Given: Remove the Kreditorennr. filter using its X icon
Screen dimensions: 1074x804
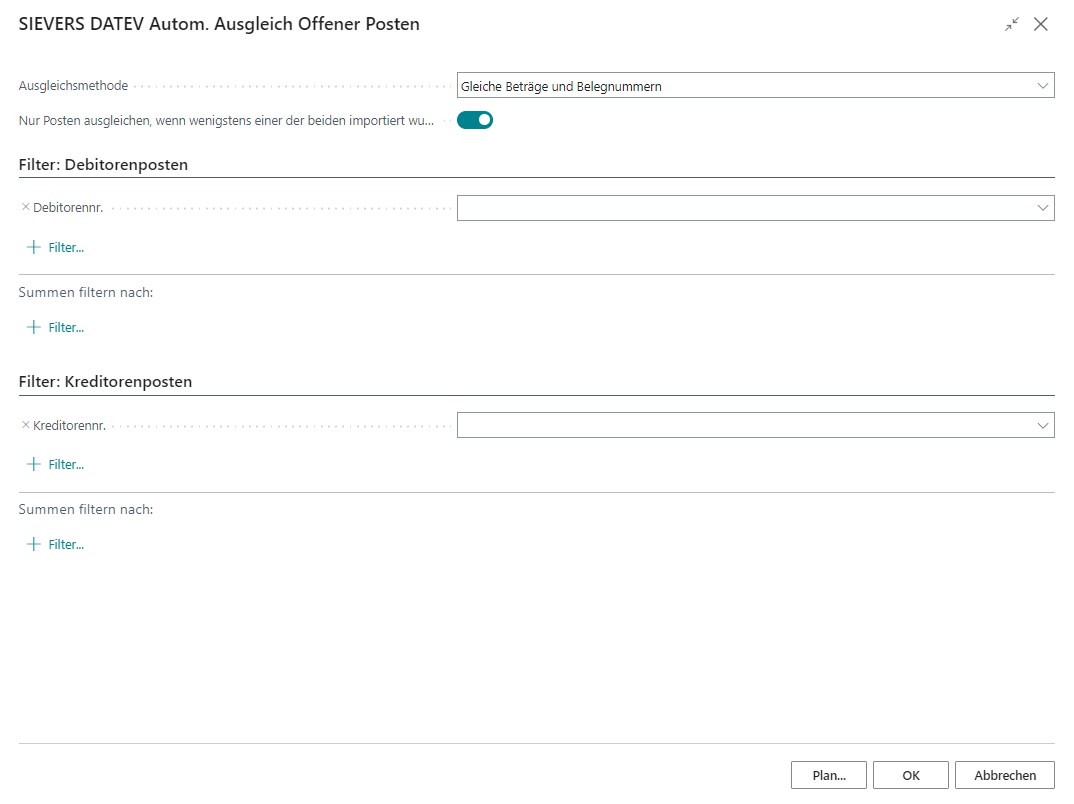Looking at the screenshot, I should pyautogui.click(x=26, y=425).
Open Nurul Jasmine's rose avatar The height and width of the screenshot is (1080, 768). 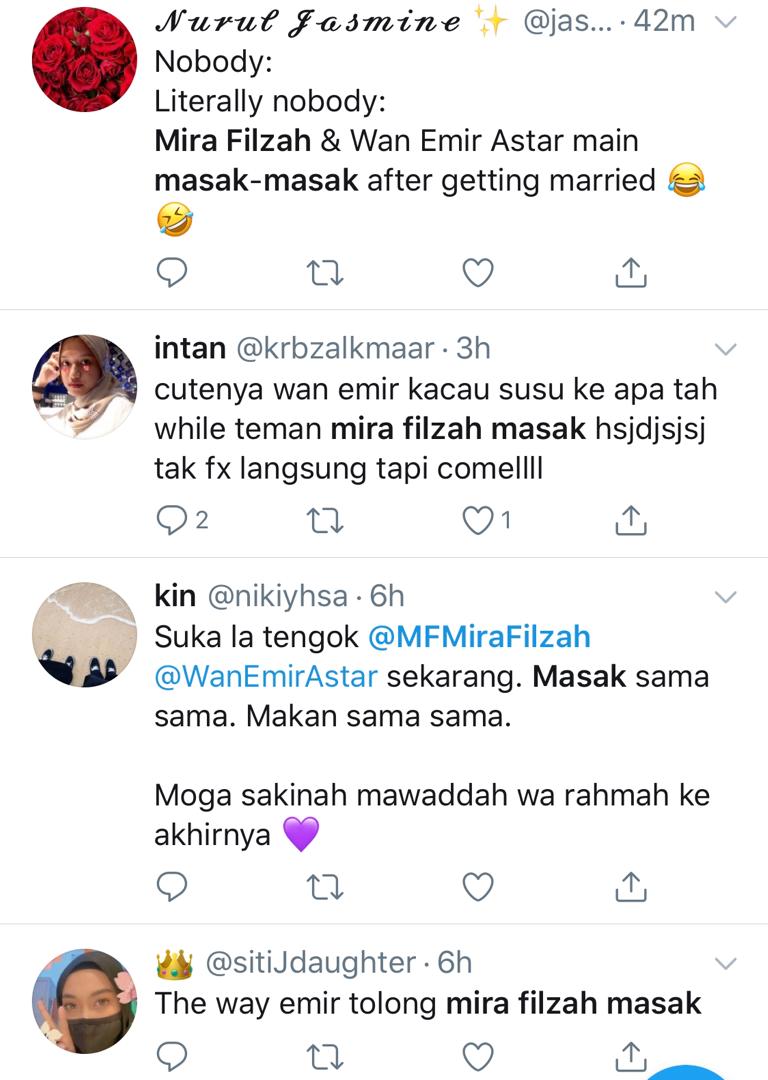pyautogui.click(x=84, y=59)
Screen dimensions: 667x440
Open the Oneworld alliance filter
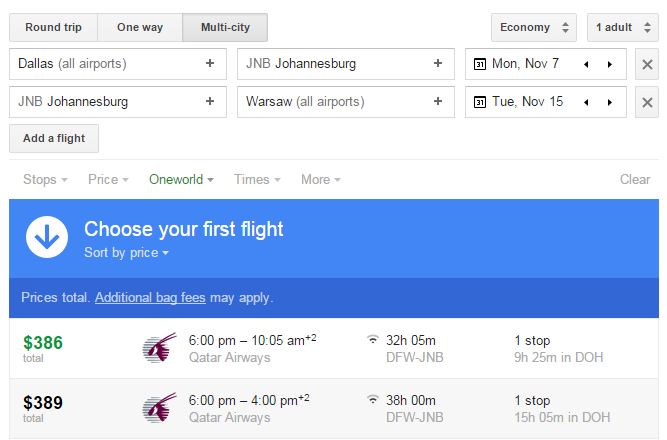181,180
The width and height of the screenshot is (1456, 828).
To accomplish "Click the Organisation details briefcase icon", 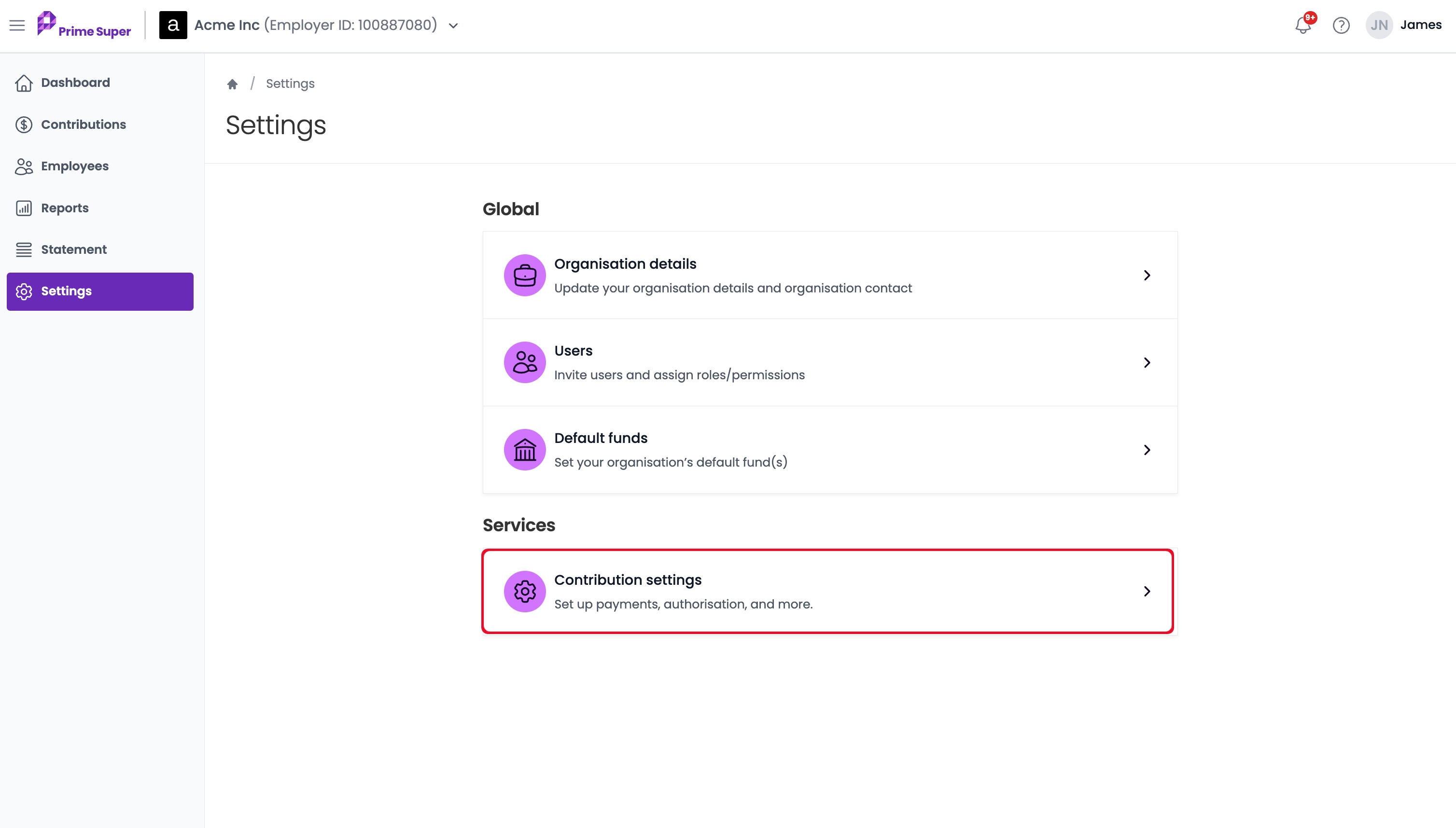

- [Work task]: The lines to retype begin with the one containing "Open the Oneworld alliance filter" and end with the last line of the records. Reproduce them exactly and omit the pictures.

- [The answer]:
Open the Oneworld alliance filter
181,180
The width and height of the screenshot is (1456, 828).
To accomplish "Click the Organisation details briefcase icon", 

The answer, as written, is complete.